I used to live really close to Detroit (on the Canadian side), so it’s really sad to see this happening. We used to go to Detroit all the time for concerts and Mexican-food (seriously – they took Canadian money at par on Monday’s back when that made a big difference).

I feel for the people of Detroit because my hometown is struggling a lot too (although on a much smaller scale). Like Detroit, it was a one-industry town. At one point my town had nearly 10,000 people, and now it’s less than 2,000… People have had their house up for sale for years, with zero interest. It’s very unfortunate.

07/21/2013 8:26 am

Wow! That really is sad. Makes me grateful to live in a city with diversity. However, I’d like to find a municipality that isn’t living off loans, taxes and craziness.

Here, I live in the Maryland Capital. We have 8 zip codes. One is for the Navel Academy another is for the Comptroller of the Treasury and the rest is residential and business. Very diverse and lots of people. About 92 thousand people.

Our waterfront downtown area was hit pretty hard with the recession and we lost a lot of business’s but at the same time, new business went in.

However, when we drive further away from home, some of the suburbs have really been decimated and remind me of Detroit.

07/21/2013 9:37 am

I still don’t quite understand how a city can declare bankruptcy, but its definitely a good reason to make sure you look after your own assets and don’t expect anyone else to help!

________________________________________

## Stated exercise 1
Translate this sentence from the comments about Detroit into Spanish: "Like Detroit, it was a one-industry town."
## Stated exercise 2
In the comments about Detroit, how many zip codes does the Maryland Capital have?
## Stated exercise 3
Carry on the comments about Detroit's troubles, starting after their last sentence.

## Data
________________________________________

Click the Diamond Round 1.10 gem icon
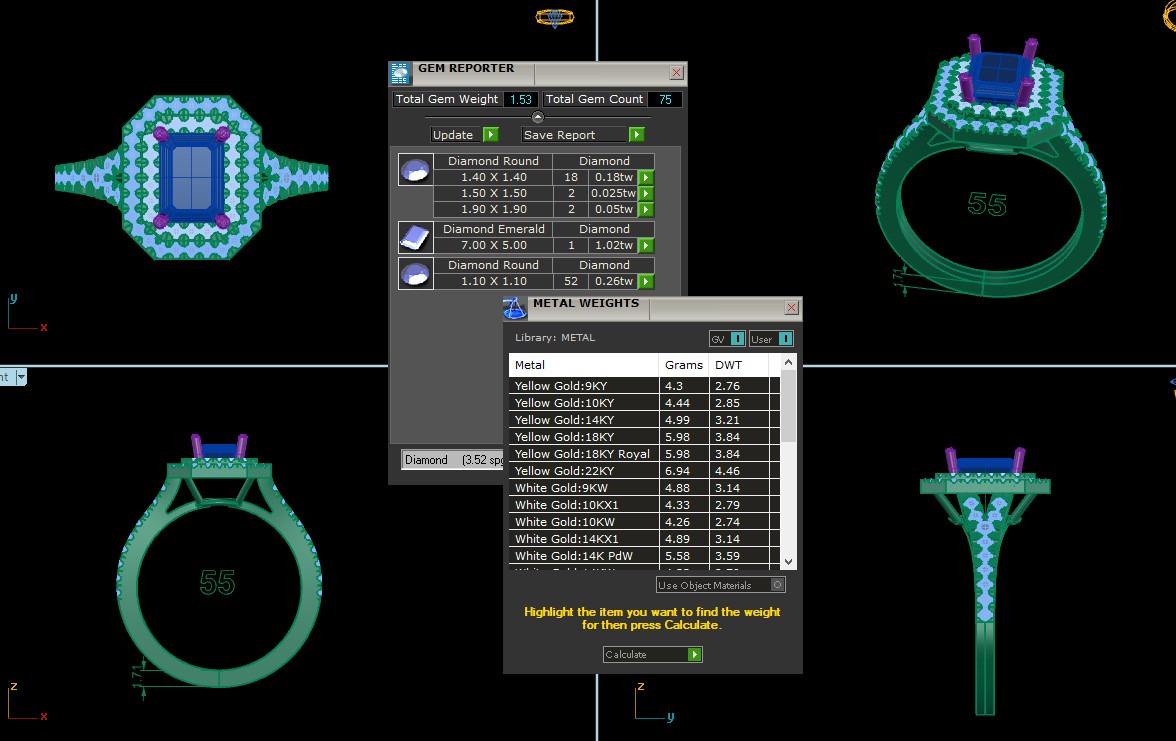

________________________________________

## Reply 1
Al igual que Detroit, era una ciudad de una sola industria.

## Reply 2
It has 8 zip codes.

## Reply 3
Budget & the Beach
07/22/2013 6:06 am

I grew up in Detroit and it’s just so sad to see that the city that was bad when I was growing up actually got WORSE! It’s amazing though the pride that people have for the area. My friends who still live there are saddened, but still hope and believe the city will rebound. I hope it does too!

07/22/2013 6:19 am

Useful lesson for you on debt ratio I hope. When you have high debt you have considerable risk should something “unexpected” happen… It is one thing to leverage in good times, but one must always be ready for the inevitable rebalance. Nothing is really guaranteed, but when you own your own stuff, it is much harder fro someone to affect your life. For the record our debt ratio is ridiculously low at 2.5%. Hum maybe I should leverage a little more? – Cheers.

07/23/2013 4:10 pm

Yep, little to no debt my friend (^U^), and trust me in times like these past few years, it sure has made our lives easier and much less stressful than others are feeling even today. as to Mr.Market, my personal thoughts are that we will have a decent run at least into 2014… Markets kind of corrected “went nowhere” late April through end of June, and typically when this has happened, according to my records, the Fall run is good. The wild card will be the tax loss selling of energy and commodity companies in late fall since many are WAY down again this year, so here’s hoping we can at least stay on the main wave for a few more months – Cheers.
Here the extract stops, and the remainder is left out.